I once had a PICU attending who was critiquing my XR interpretation skills when I told her that a pt had a mild to moderate sized effusion (we read x-rays better than them anyway) and she made an example of me in front of the other residents. So, during morning rounds I grab an ultrasound machine and in front of the other residents show her the effusion that I had interpreted correctly on x-ray. I was all smug and proud of myself, mentally patting myself on the back. Her face turned blood red and daggers flashed in her eyes and only then did I have a bad feeling about what I had just done. Let's just say I didn't do myself any favors that day. She had a perma target on my back for the rest of that rotation.
 
Don't you know better? The attending doing your evals is always right!

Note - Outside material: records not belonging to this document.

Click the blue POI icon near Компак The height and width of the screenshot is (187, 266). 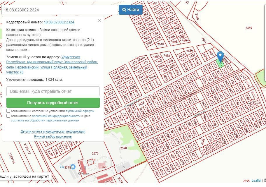pyautogui.click(x=73, y=167)
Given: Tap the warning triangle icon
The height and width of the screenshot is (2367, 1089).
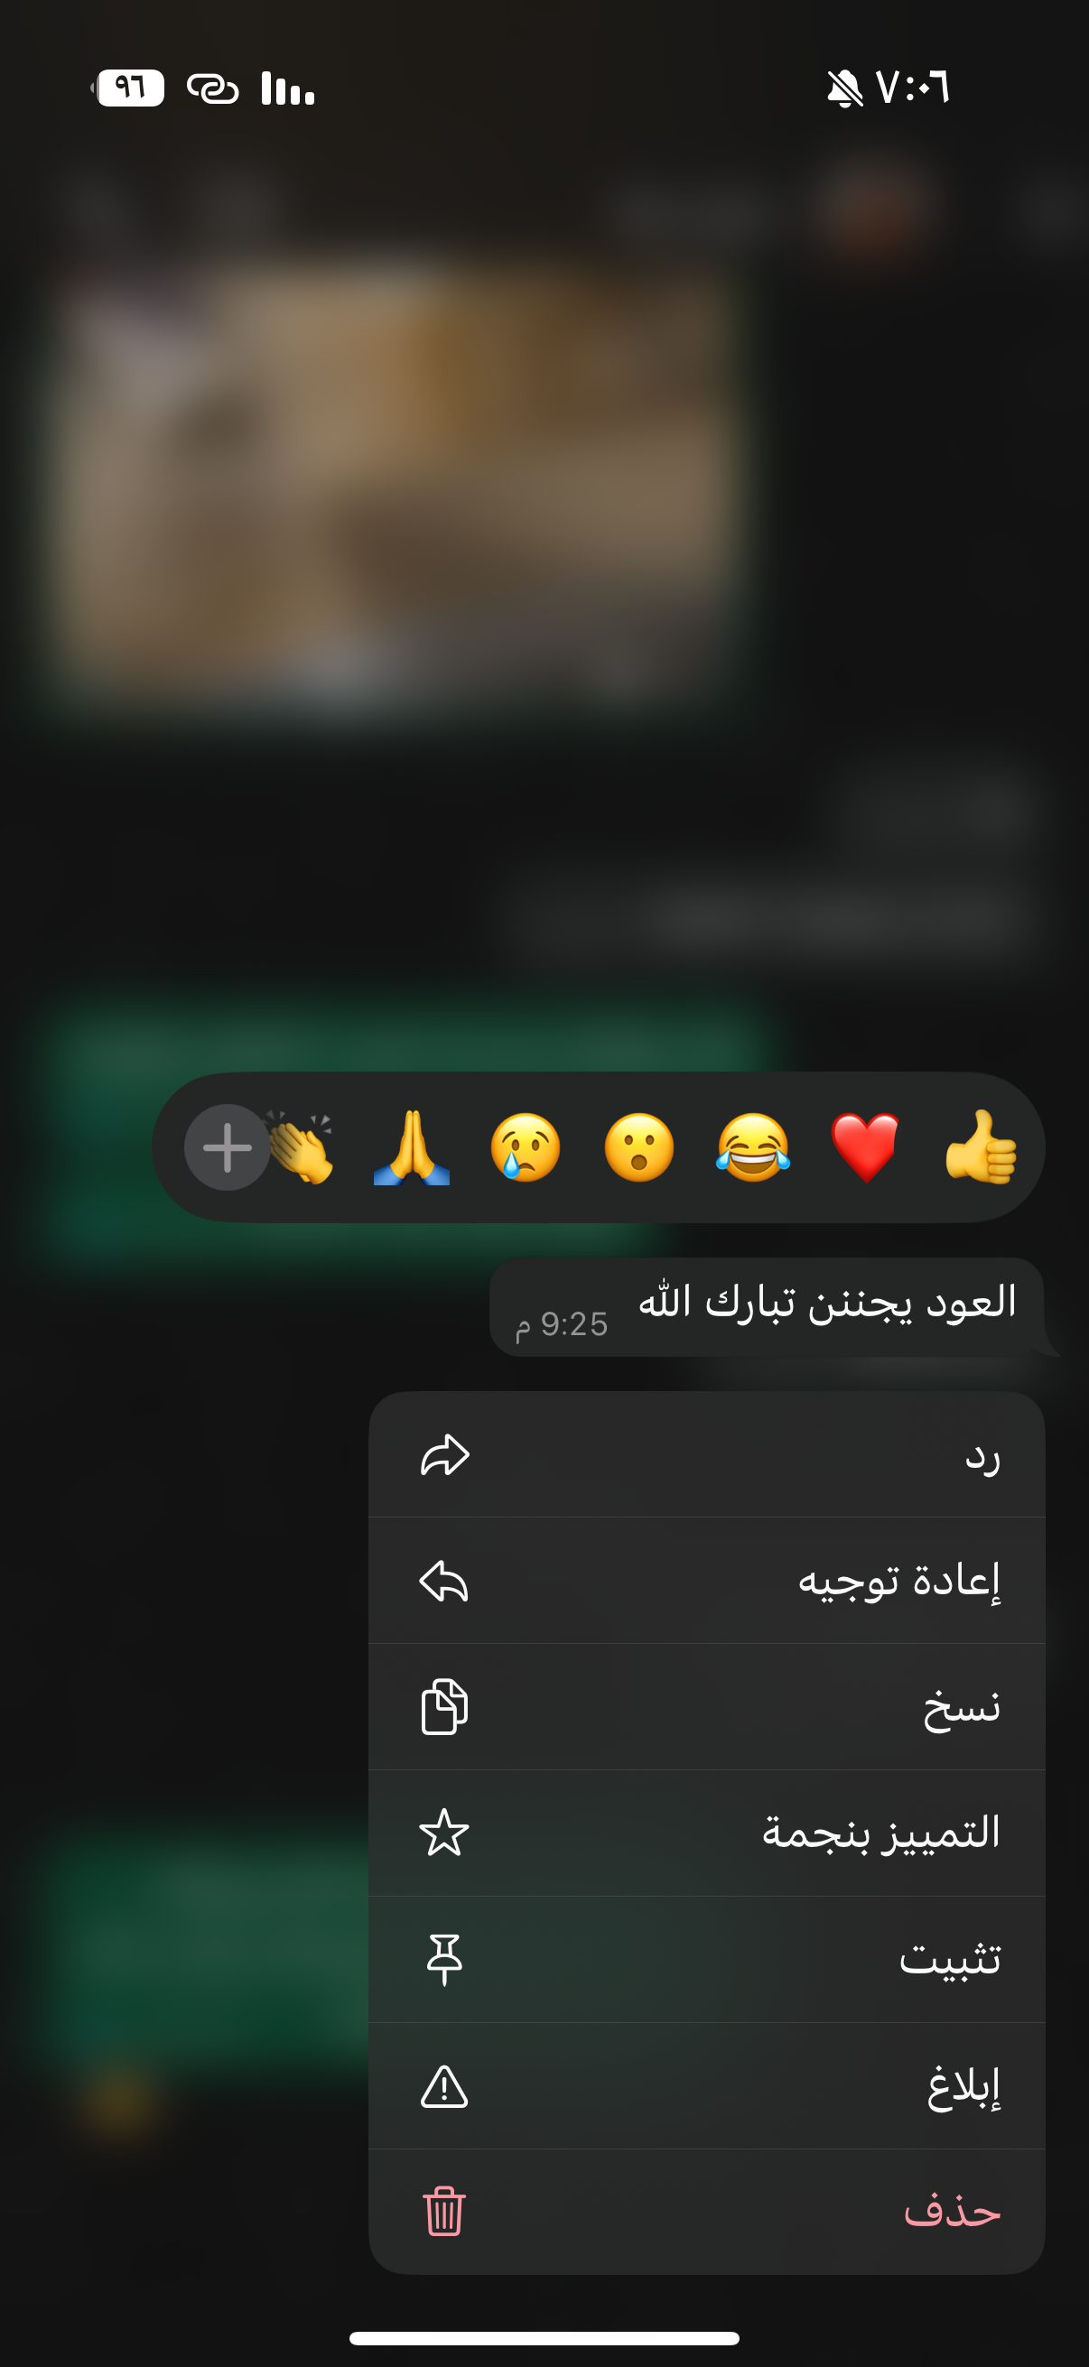Looking at the screenshot, I should [444, 2086].
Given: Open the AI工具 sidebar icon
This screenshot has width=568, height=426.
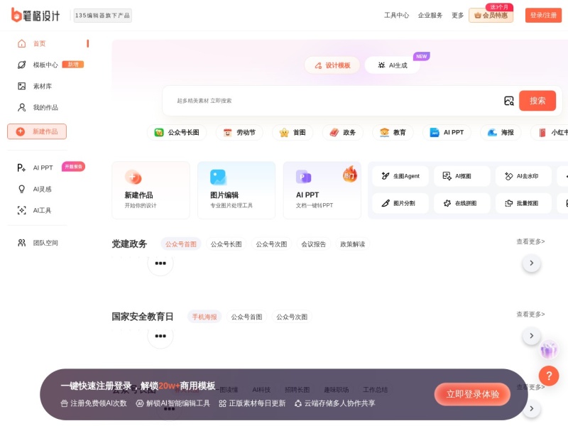Looking at the screenshot, I should 22,209.
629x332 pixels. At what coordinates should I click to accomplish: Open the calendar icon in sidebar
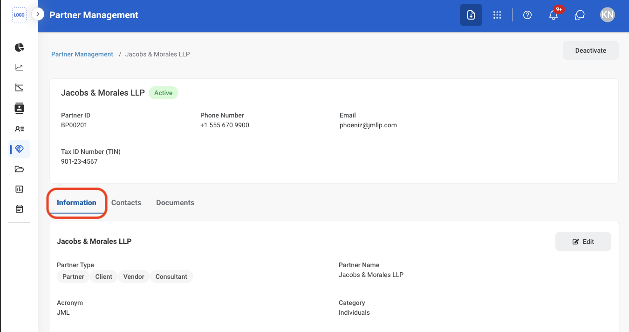19,209
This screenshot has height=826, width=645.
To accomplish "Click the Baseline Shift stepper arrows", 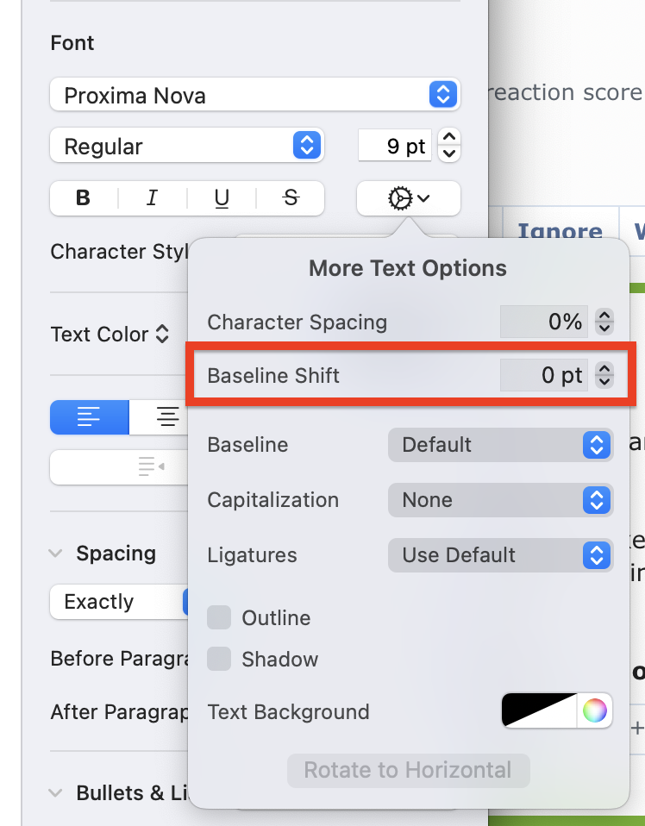I will point(604,376).
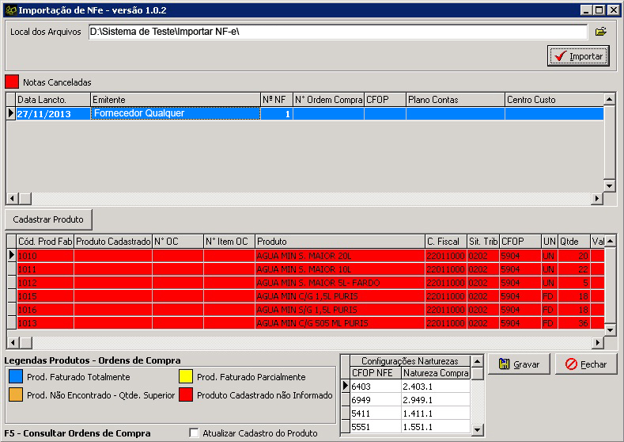Screen dimensions: 624x442
Task: Select product row AGUA MIN S. MAIOR 10L
Action: click(x=338, y=269)
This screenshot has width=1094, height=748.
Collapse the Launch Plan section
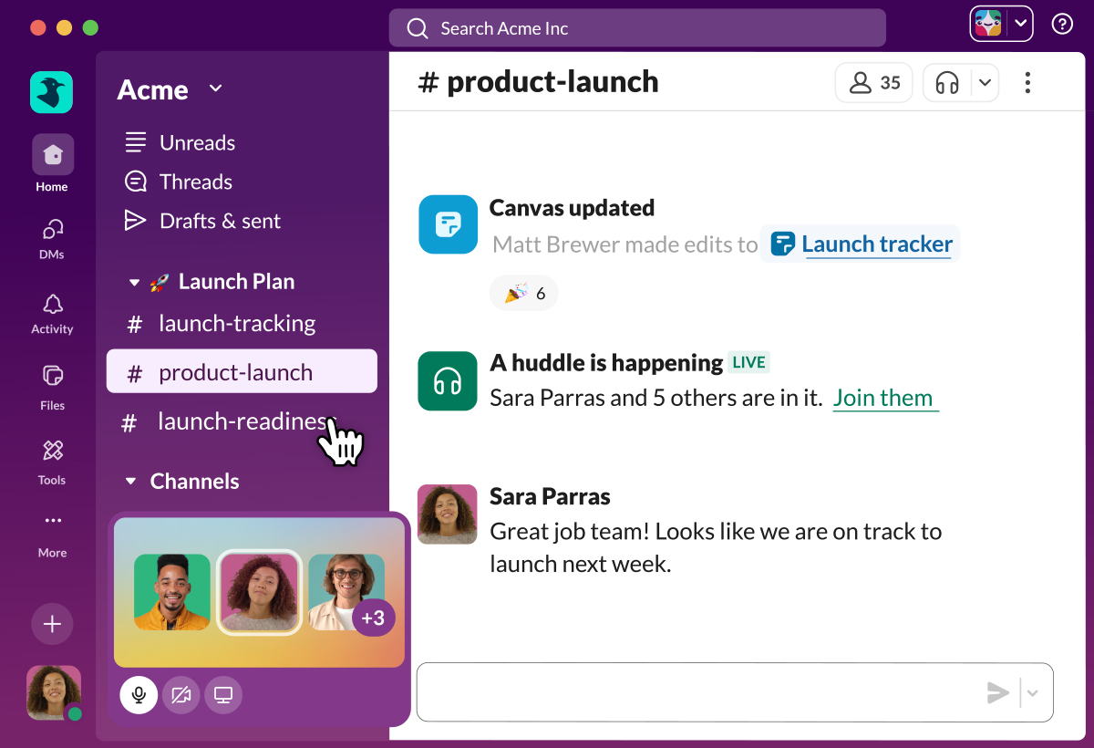pos(134,283)
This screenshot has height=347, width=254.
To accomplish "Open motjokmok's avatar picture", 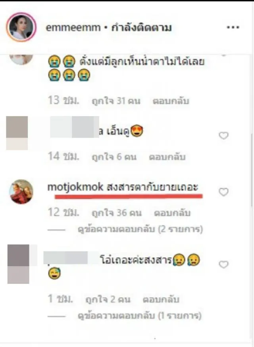I will coord(21,192).
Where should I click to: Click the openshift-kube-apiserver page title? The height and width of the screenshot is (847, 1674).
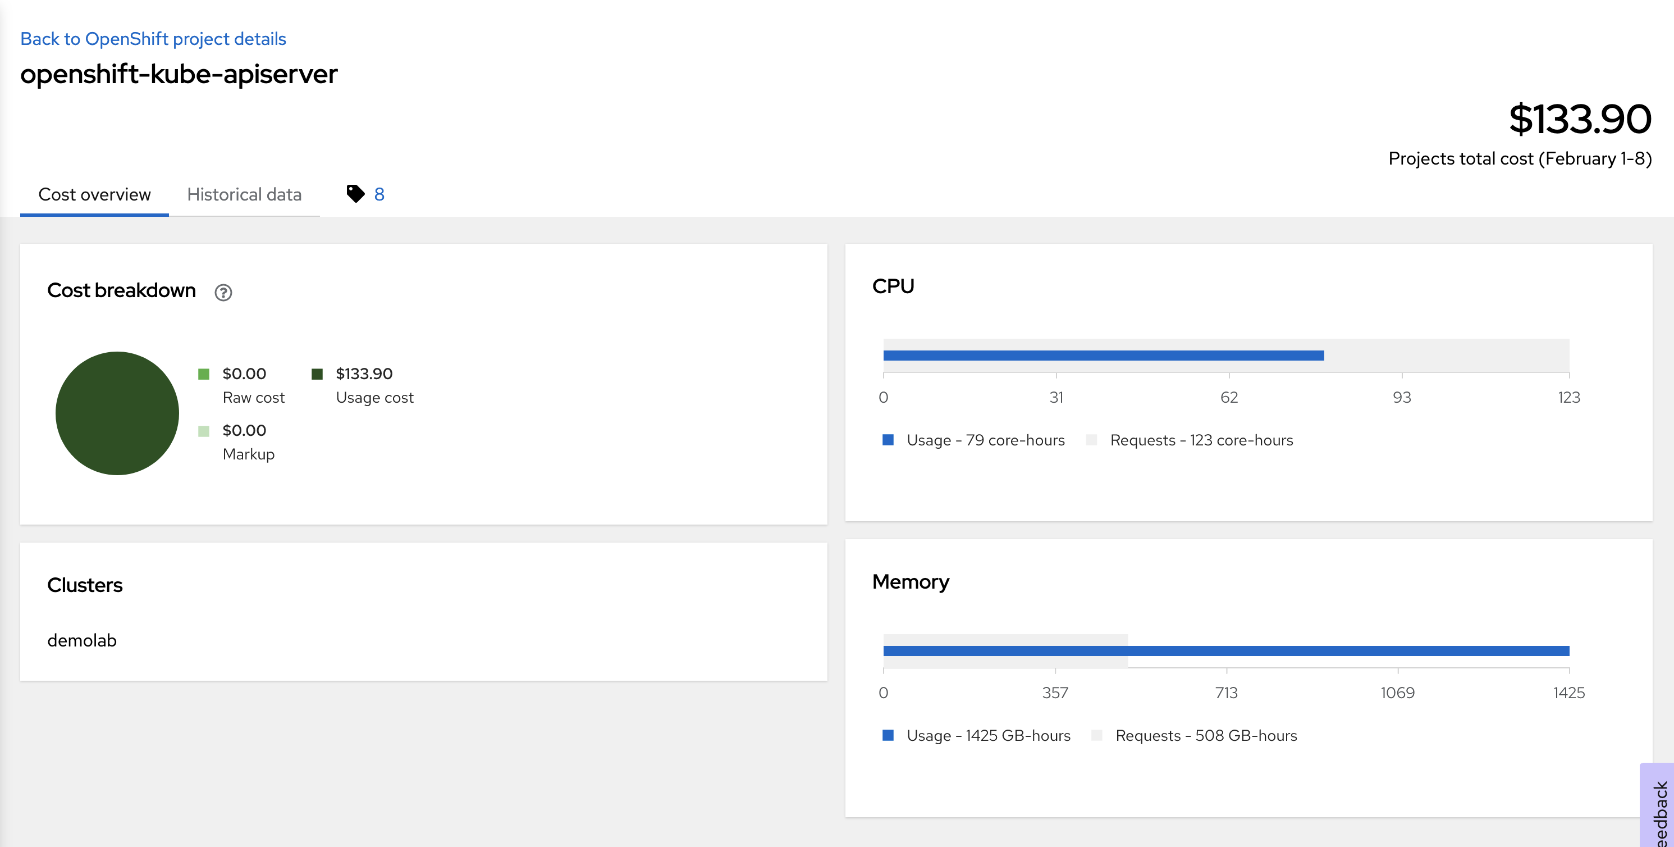click(179, 74)
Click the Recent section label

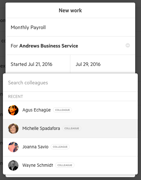pos(16,96)
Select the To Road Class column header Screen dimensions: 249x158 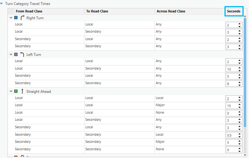(97, 11)
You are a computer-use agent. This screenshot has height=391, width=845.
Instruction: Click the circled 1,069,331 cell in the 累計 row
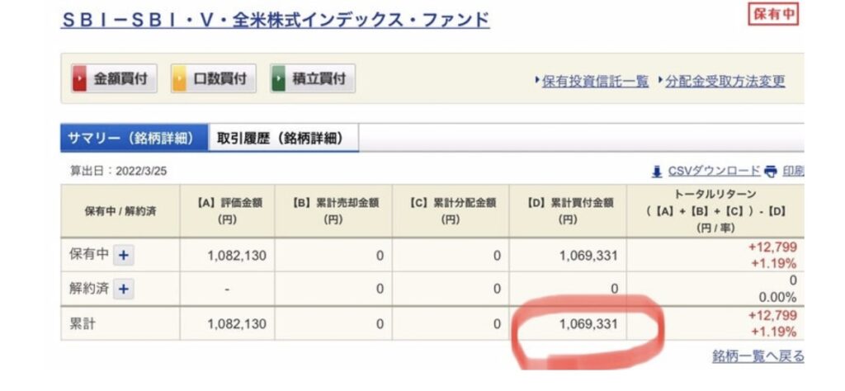tap(587, 324)
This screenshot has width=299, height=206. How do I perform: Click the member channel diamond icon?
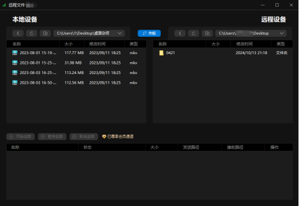point(104,136)
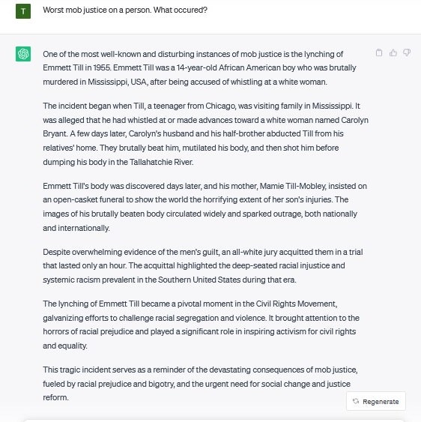Click the ChatGPT logo avatar
The image size is (421, 422).
click(x=23, y=54)
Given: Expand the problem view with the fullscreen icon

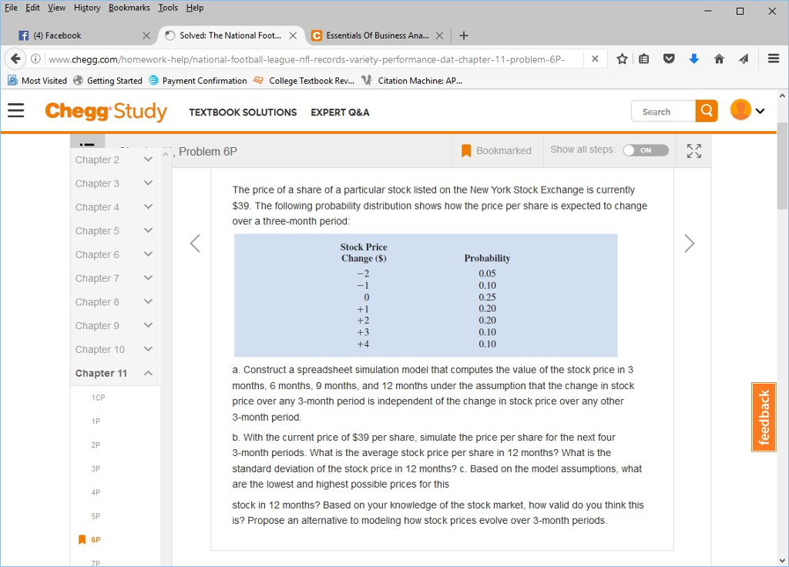Looking at the screenshot, I should 693,150.
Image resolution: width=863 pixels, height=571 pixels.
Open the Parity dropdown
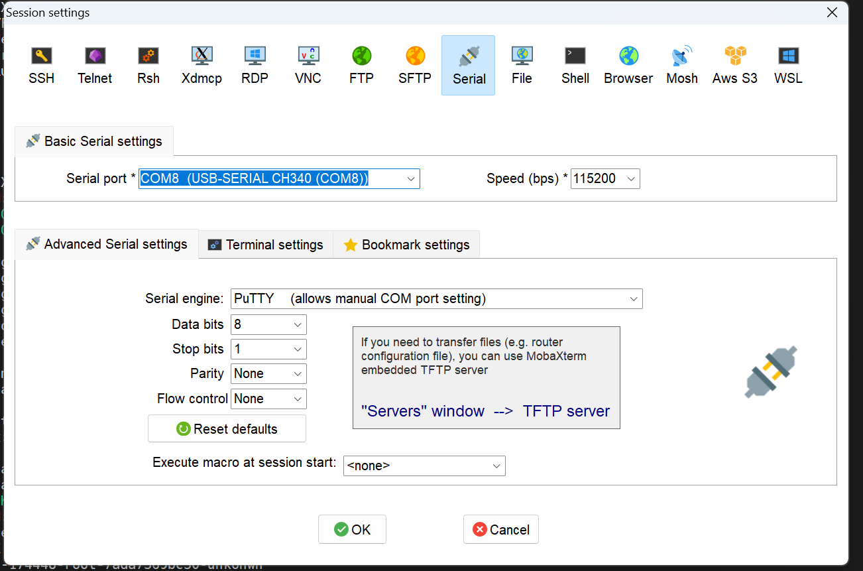point(298,374)
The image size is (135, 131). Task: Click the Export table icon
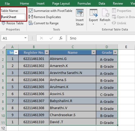coord(93,13)
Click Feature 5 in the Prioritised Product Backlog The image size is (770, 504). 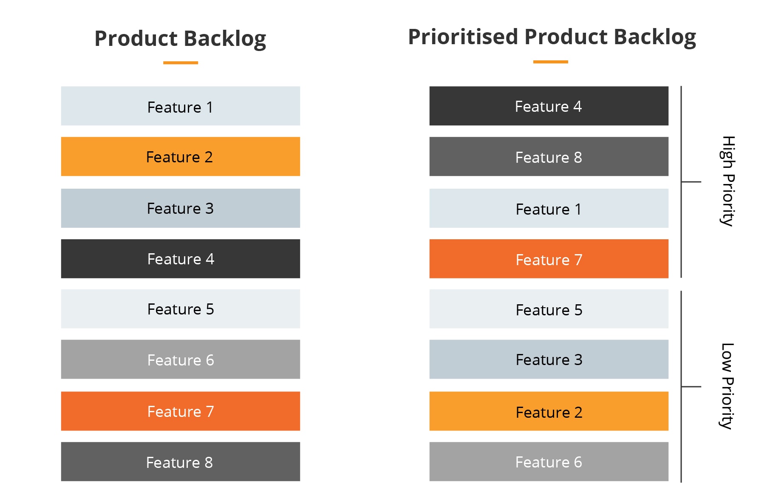(x=549, y=309)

I once had a PICU attending who was critiquing my XR interpretation skills when I told her that a pt had a mild to moderate sized effusion (we read x-rays better than them anyway) and she made an example of me in front of the other residents. So, during morning rounds I grab an ultrasound machine and in front of the other residents show her the effusion that I had interpreted correctly on x-ray. I was all smug and proud of myself, mentally patting myself on the back. Her face turned blood red and daggers flashed in her eyes and only then did I have a bad feeling about what I had just done. Let's just say I didn't do myself any favors that day. She had a perma target on my back for the rest of that rotation.

Worth it.
 
To be fair, I’ve had hospitalists request a gas on COPD admissions not because it is particularly helpful clinically but because it can help them justify Inpatient vs Observation admissions.

Funny, I always seem to get that request when trying to admit about 30 minutes before their shift change.
 
I get an ABG in profound shock (likely deviates from VBG, certainly does in shock trauma) and can also inform if low SpO2 is from hypoperfusion, patients with chronic lung disease in whom we have previous ABGs, profound acidosis, patients with severe hypoxemia post-intubation to establish a baseline P:F (to determine trend as well as to decide to move towards probing/paralysis), pregnant women with respiratory failure, severe tachypnea, bad asthma, significant o2 requirement.

There’s likely a few others. I get an ABG maybe once a week in the ER, much more often upstairs.

I’m on board with this approach and it reflects my practice. The referenced patient in the OP’s case can get their ABG from the arterial stick in the IR suite; there is no reason to delay things in the ED.